Northcott asked his father to purchase a plot of land in Wineville, California. On this land, he built a chicken ranch and a house with the help of his father—who was in the construction business—and his nephew, Sanford Clark. It was under this pretext that Northcott brought Sanford from Canada to the United States.

Police and press commonly referred to Northcott as "Ape Man" in reports, due to both his father and nephew taking note of his excessive body hair.

==Wineville Chicken Coop murders==

While residing at his chicken ranch, Northcott abducted an undetermined number of boys and sexually abused them. Typically, after abusing a victim, he would drive the boy home and let him go. However, he murdered some of them at the ranch.

The police in Canada arrested Northcott and his mother on September 19, 1928. Due to errors in the extradition paperwork, they were not returned to Los Angeles until November 30. Northcott was implicated in the murder of Walter Collins, but because Northcott's mother had confessed to murdering Collins and had been sentenced for it, the state chose not to prosecute Northcott in that murder.

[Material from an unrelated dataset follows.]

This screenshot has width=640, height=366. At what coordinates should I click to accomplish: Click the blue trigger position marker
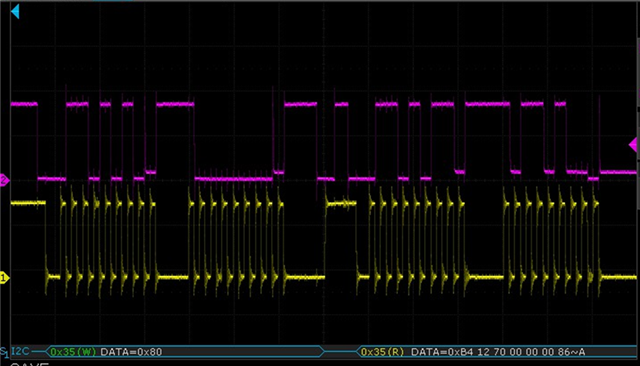pos(15,12)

It was speculated that Northcott may have killed as many as 20 boys, but the state of California could not produce evidence to support that allegation. Ultimately, the state only brought an indictment against Northcott for the murders of an unidentified underage Mexican national, later to be identified as Alvin Gothea—known as the "Headless Mexican"—and the brothers Lewis and Nelson Winslow (aged 12 and 10, respectively). The brothers had been reported missing from Pomona on May 16, 1928.

In early 1929, Northcott's trial was held before Judge George R. Freeman in Riverside County, California. The jury heard that he kidnapped, molested, tortured, and murdered the Winslow brothers and Alvin Gothea in 1928. On February 8, Northcott was convicted of those murders. On February 13, Freeman sentenced him to death.

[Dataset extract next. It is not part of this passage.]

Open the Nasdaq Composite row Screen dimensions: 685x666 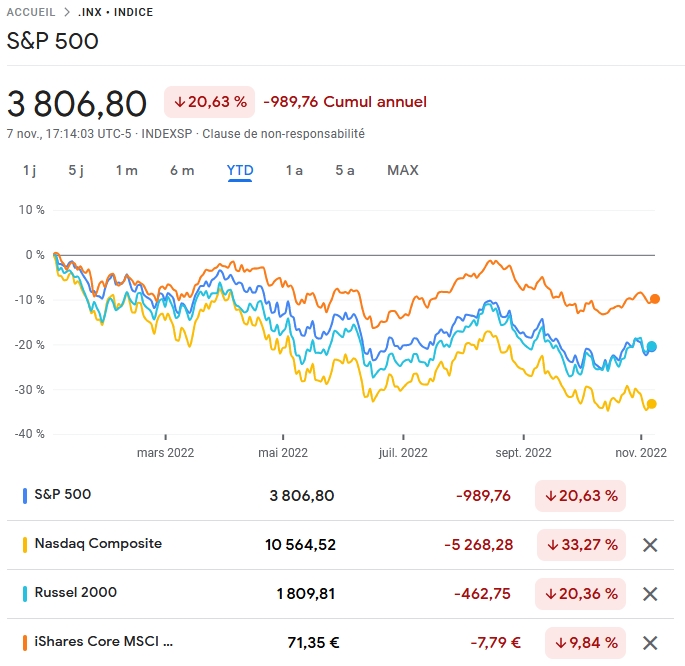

Northcott was imprisoned at San Quentin State Prison on February 12, 1929. In September 1929, he suffered from appendicitis but refused medical intervention. He again suffered from appendicitis in May 1930 but again refused treatment. On June 26, 1930, the Supreme Court of California refused his appeal.

His last meal consisted of ham, eggs, biscuits, hot cakes and syrup, mush, and coffee. He was hanged at the prison on October 2, 1930. The rope failed to break Northcott's neck, resulting in it taking 13 minutes for him to die from strangulation.

==In popular culture==
In 2008, Clint Eastwood directed the film Changeling, in which Northcott was portrayed by Jason Butler Harner.